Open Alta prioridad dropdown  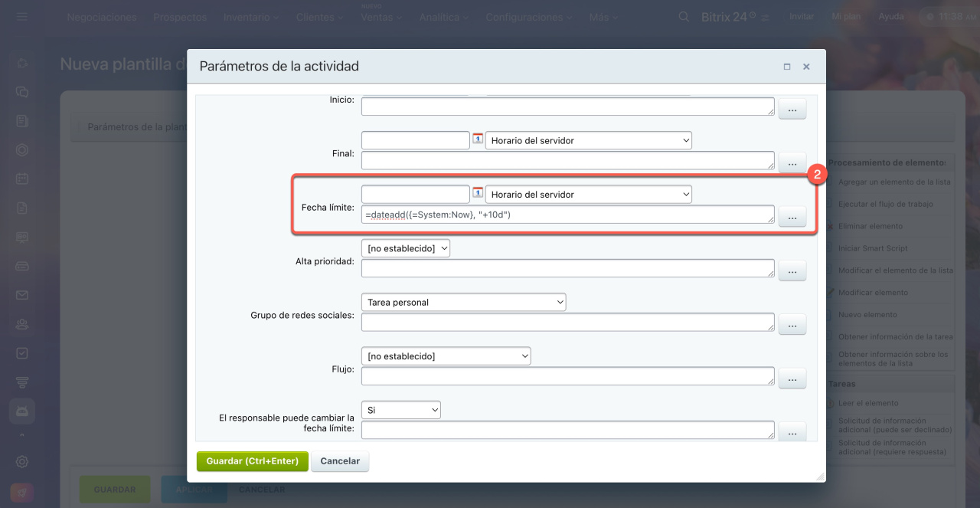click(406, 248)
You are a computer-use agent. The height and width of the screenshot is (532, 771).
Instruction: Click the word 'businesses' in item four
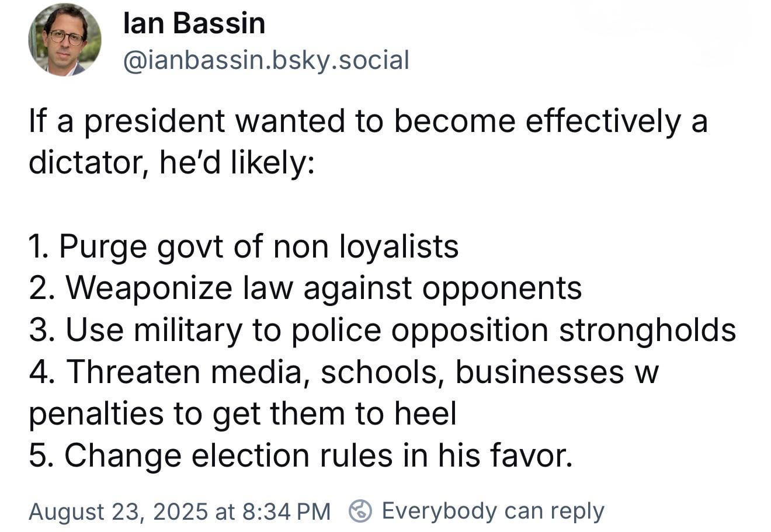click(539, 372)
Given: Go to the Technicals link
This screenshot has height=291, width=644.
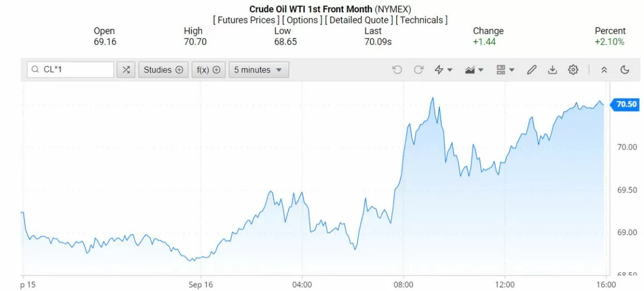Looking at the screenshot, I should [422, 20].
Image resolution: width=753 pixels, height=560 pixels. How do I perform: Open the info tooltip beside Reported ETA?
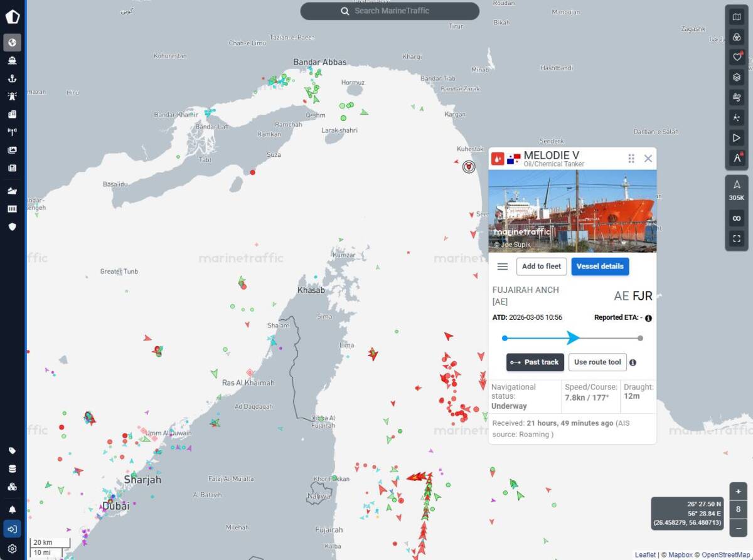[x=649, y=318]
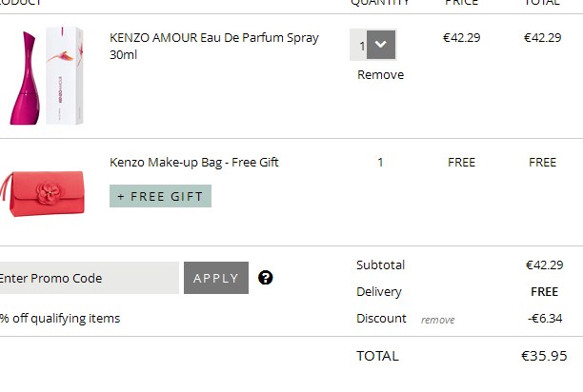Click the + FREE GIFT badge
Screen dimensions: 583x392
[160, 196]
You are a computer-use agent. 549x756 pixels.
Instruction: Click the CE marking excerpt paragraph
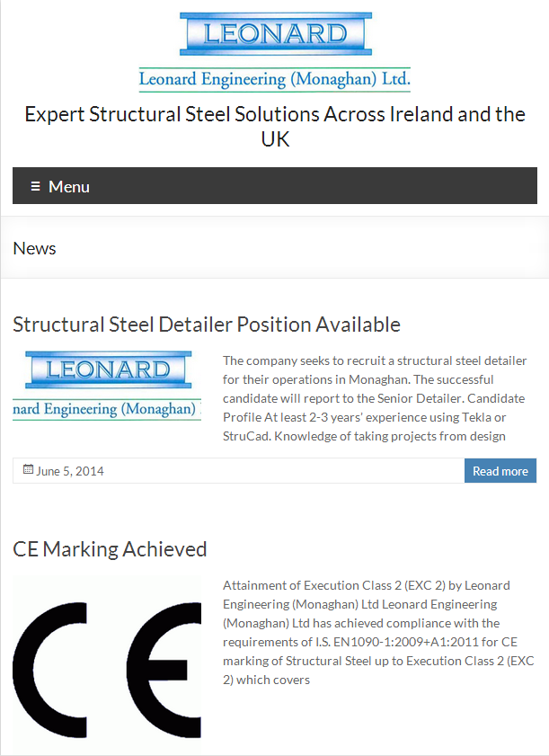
━━━━━━━━
→ **ABOUT THIS EXERCISE**:
The answer must be the lines above from the one containing "This screenshot has height=291, width=644." through the one containing "You are a computer-use agent. 549x756 pixels.", reproduced exactly, with no pictures and nothing else.

→ **TASK SOLUTION**:
This screenshot has height=291, width=644.
Looking at the screenshot, I should [422, 20].
Image resolution: width=753 pixels, height=560 pixels. How do I perform: Open the info tooltip beside Reported ETA?
[x=649, y=318]
Click the + FREE GIFT badge
Screen dimensions: 583x392
[160, 196]
You are a computer-use agent. 549x756 pixels.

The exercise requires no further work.